A lack of boundaries is associated with mental imbalance and inability to live in reality. We can therefore appreciate the mercy of boundaries in the world and in ourselves. This is not necessarily our end point — I believe that we should strive to transcend boundaries and move towards oneness, God’s reality; but not in a manner that will cause us to go insane, rather with measured and wise steps.
2) A second idea that arises from the examination of the ruah Elohim, whose purpose was to cause commotion in the waters, is this: forces that cause turbulence and commotion, motion and upheaval, are creative forces.
If I were to do “bibliodrama,” by giving the water a voice, and ask it how it is feeling during this dawn of the world, I imagine it might tell me that it did not enjoy being “upheaved” and split apart like that. Very reasonable — who would? Yet for the world to move forward and progress, the waters must of necessity divide and make room for land to appear. So too the Reed Sea many years later had to split upon God’s command, in order to facilitate the progress of Israel’s history and the final justice against the Egyptians. We would imagine a sea would feel very reluctant to split. Yet, on the words (Ex. 14:27), “the sea returned to its strength,” midrash Bereshit Rabbah 5:5 makes a word play on “to its strength” (le-eytano) and changes the letter order around to “to its stipulation” (le-tnai’o). Meaning, to the stipulation made when it was created, that when the Israelites would arrive, it would split. After splitting in this unnatural way, the sea truly returns to/fulfills its original stipulation.
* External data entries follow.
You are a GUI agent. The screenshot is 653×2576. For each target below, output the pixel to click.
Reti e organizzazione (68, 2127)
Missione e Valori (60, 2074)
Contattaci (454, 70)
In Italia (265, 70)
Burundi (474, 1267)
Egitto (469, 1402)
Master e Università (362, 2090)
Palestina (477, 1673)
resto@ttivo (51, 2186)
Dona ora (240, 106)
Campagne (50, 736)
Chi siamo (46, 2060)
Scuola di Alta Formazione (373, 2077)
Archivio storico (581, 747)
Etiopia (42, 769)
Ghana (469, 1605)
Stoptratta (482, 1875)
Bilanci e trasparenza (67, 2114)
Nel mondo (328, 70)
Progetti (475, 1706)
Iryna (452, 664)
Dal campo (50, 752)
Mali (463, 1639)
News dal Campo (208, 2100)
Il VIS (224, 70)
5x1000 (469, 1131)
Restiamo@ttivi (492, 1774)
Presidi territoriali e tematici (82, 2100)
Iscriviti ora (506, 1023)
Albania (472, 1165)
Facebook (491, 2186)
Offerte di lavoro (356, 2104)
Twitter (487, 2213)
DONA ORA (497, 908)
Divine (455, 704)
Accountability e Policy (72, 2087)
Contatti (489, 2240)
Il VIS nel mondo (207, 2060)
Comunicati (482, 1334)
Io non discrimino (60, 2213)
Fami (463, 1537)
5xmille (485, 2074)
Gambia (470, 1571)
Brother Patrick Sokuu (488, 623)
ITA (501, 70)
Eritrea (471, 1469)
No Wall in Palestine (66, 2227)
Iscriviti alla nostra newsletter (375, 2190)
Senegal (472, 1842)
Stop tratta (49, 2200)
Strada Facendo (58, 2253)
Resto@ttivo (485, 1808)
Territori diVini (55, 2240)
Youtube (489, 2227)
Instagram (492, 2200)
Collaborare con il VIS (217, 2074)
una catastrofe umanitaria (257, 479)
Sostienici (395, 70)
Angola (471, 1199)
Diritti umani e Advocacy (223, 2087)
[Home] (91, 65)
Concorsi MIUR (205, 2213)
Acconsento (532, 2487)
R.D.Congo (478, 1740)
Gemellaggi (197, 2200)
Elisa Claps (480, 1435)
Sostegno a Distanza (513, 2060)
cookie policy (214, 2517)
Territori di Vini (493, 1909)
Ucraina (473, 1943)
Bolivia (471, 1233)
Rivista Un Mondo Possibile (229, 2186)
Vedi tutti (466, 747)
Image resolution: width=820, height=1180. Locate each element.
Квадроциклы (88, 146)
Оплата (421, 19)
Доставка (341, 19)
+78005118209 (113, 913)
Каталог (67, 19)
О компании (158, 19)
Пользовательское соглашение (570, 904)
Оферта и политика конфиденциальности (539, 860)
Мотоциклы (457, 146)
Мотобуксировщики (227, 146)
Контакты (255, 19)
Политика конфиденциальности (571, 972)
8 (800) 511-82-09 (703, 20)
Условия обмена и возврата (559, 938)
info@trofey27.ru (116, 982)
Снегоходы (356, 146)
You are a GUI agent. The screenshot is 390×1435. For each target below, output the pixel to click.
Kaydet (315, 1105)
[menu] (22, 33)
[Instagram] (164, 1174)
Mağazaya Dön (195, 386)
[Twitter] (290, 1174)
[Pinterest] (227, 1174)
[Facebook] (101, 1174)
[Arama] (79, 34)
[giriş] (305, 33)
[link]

We, like the waters, are inhabited by strong forces of inertia. We do not want to change (hollering “who moved my cheese??“), much less split entirely apart. Yet if we can let go and allow ruah Elohim, the spirit of the Prime Mover in the world, to hover upon us, move us and change us, then entire worlds may be created, and history may progress.
American businessman J. Williard Marriott said: “Good lumber does not grow with ease. The stronger the wind, the stronger the trees.” Let’s take our inspiration from the waters and gracefully agree to the wind-driven forward motion of our lives and of the world in general, even when it is a tad uncomfortable and we would rather things stayed as they were. In this way, we become an aligned and organic part of a world constantly being reinvented, as it says in our daily prayer: “God renews, in goodness, daily and constantly, the work of Creation.”
___
[1] In Jewish tradition, this is pronounced, “ruah Adonai Elohim” — the vowels under YHVH are unusually those of the word, “Elohim,” not the usual vowels for the Tetragrammaton.
[2] In the Babylonian Talmud, ruah Elohim is mentioned very few times and almost always as part of a quotation of our Genesis verse, while ruah hakodesh, in contrast, appears several dozen times in talmudic discussions as a useful and current term for supernatural knowledge or a prophetic-type state.
[3] The verb they use to translate merachefet is menatva/menashva, which might imply that they lean towards the physical wind explanation.
[4] In this same vein, Rabbi Menachem Kasher, in his Torah Shelemah, quotes Tanhuma Yashan to the effect that these two winds — at the time of creation and at the time of Noah — were identical.
[5] According to the version in the Tosefta and the Babylonian Talmud; Shir Hashirim Rabbah and the Yerushalmi have Ben Azai as the one who is “nifga” i.e., goes mad.